The court found, that, the appellant failed to prove the claim for eviction of the respondent from the property as well as the claim for damages and holding over damages.
It is imperative to note, that, the appellant as well as the respondent, in making their respective claims, had to prove their cases on a balance of probabilities: see Zimbabwe Electricity Supply Authority v Dera 1998 (1) ZLR 500 (SC).
In its claim, the appellant was obliged to prove, firstly, that it had title over the property and had a right to seek the eviction of the respondent from the property.

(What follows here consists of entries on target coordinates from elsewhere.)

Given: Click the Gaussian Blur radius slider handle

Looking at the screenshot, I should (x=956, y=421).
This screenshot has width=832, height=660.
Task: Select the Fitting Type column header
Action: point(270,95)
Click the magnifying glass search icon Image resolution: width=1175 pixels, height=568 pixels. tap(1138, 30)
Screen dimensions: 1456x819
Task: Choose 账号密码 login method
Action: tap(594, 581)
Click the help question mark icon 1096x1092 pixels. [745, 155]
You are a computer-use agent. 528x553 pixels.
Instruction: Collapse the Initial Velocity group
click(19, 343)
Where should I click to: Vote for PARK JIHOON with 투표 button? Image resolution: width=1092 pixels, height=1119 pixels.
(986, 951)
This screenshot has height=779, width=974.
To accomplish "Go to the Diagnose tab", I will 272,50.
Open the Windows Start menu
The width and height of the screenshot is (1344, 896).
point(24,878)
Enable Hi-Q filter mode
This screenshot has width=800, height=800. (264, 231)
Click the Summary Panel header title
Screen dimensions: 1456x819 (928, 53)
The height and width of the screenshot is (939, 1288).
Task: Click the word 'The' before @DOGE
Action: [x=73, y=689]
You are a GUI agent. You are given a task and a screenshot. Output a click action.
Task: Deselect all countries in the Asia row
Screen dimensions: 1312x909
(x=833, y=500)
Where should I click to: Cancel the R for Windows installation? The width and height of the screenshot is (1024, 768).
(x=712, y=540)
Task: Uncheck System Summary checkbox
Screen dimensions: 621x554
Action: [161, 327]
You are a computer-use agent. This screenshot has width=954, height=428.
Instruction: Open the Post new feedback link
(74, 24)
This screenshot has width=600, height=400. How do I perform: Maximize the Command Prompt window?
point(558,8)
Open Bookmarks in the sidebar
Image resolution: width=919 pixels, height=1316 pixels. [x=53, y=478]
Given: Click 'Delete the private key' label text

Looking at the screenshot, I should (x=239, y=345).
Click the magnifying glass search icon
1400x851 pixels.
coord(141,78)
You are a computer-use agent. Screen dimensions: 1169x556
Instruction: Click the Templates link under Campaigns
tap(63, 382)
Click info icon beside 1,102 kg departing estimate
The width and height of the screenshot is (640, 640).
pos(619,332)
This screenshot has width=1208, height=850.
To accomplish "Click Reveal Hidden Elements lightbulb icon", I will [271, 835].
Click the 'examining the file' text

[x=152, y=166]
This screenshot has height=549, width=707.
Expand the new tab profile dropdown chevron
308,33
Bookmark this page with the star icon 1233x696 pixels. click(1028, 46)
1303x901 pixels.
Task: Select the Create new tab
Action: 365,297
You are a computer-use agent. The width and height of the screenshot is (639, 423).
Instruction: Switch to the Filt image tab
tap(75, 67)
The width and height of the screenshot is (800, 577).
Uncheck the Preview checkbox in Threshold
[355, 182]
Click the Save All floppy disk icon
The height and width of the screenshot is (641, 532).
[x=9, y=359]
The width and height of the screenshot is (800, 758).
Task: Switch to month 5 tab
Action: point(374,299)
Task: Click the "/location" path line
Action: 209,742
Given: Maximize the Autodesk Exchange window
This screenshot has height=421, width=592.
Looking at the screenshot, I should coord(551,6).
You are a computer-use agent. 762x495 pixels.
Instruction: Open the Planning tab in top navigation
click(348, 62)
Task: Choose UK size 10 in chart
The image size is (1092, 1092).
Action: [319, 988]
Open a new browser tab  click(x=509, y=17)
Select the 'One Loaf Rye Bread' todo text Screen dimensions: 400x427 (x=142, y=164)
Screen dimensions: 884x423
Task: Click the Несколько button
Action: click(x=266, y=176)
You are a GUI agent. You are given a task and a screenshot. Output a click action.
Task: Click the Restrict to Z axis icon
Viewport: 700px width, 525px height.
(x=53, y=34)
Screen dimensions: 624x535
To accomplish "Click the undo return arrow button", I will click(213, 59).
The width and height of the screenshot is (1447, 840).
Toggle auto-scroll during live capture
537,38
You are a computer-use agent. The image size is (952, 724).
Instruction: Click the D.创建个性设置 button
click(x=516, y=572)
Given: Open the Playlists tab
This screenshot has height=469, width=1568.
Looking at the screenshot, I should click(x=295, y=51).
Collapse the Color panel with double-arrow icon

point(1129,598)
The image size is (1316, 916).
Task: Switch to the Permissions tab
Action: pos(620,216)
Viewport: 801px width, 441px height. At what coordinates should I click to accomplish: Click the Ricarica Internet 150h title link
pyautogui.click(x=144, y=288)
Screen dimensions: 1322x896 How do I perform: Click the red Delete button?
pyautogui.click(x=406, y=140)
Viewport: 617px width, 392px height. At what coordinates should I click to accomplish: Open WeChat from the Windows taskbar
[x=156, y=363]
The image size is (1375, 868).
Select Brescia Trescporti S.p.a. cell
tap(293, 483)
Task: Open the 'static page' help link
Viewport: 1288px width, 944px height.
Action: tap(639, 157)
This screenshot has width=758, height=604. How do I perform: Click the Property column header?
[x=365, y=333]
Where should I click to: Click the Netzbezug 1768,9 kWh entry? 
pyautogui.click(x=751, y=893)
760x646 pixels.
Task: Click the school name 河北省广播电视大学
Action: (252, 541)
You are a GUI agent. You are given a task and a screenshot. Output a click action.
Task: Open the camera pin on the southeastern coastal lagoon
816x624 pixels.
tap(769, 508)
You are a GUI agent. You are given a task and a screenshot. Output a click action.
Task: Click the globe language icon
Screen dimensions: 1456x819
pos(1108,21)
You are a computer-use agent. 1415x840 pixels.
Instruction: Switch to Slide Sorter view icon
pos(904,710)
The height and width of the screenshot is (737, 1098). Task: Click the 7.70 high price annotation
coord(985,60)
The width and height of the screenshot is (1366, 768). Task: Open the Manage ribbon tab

The court a quo, in assessing the appellant's evidence, was of the view, that, its witness was not truthful. It believed the respondent and came to the conclusion, that, the cancellation of the agreement by the appellant was null and void and of no effect.
The court further concluded, that, by subdividing the property, the appellant wanted to resell the property behind the respondent's back and to prevent the respondent from enjoying his rights to the property.
The court a quo, however, failed to appreciate one important fact.
It was not in dispute that the respondent was in breach of the verbal agreement of sale. As at the time when the matter was heard a quo and to date, the respondent is in continued breach of the Agreement of Sale as he has not paid the full purchase price for the property.
In my view, questions around whether or not the property was sold in its entirety, whether or not the property was sold for US$68,000 or US$75,000, and whether or not the subdivision permit is legal and affects the rights of the respondent on the property could only be answered after the respondent had remedied his breach.
It was an agreed term between the parties that the full purchase price would be paid by the respondent on or before 30 August 2010. It is not in dispute that the respondent failed to pay the outstanding balance to the appellant for a period of over nine years.
The appellant gave notice of the breach and cancelled the Agreement of Sale.
At the trial, the respondent testified that he failed to pay the outstanding balance due to the failure by the appellant to draft a written agreement which he could use to obtain a mortgage from the Bank.
Under cross-examination, the respondent changed positions and admitted that he did not pay the outstanding balance because he saw that he was dealing with: “crookey, dodgy people who just wanted me to finish pay off then they say they did not sell….,.”...,.
The issue of the appellant failing to provide a written agreement after the respondent paid the drafting fee, so as to enable him to obtain a mortgage loan, was never a term of the original agreement.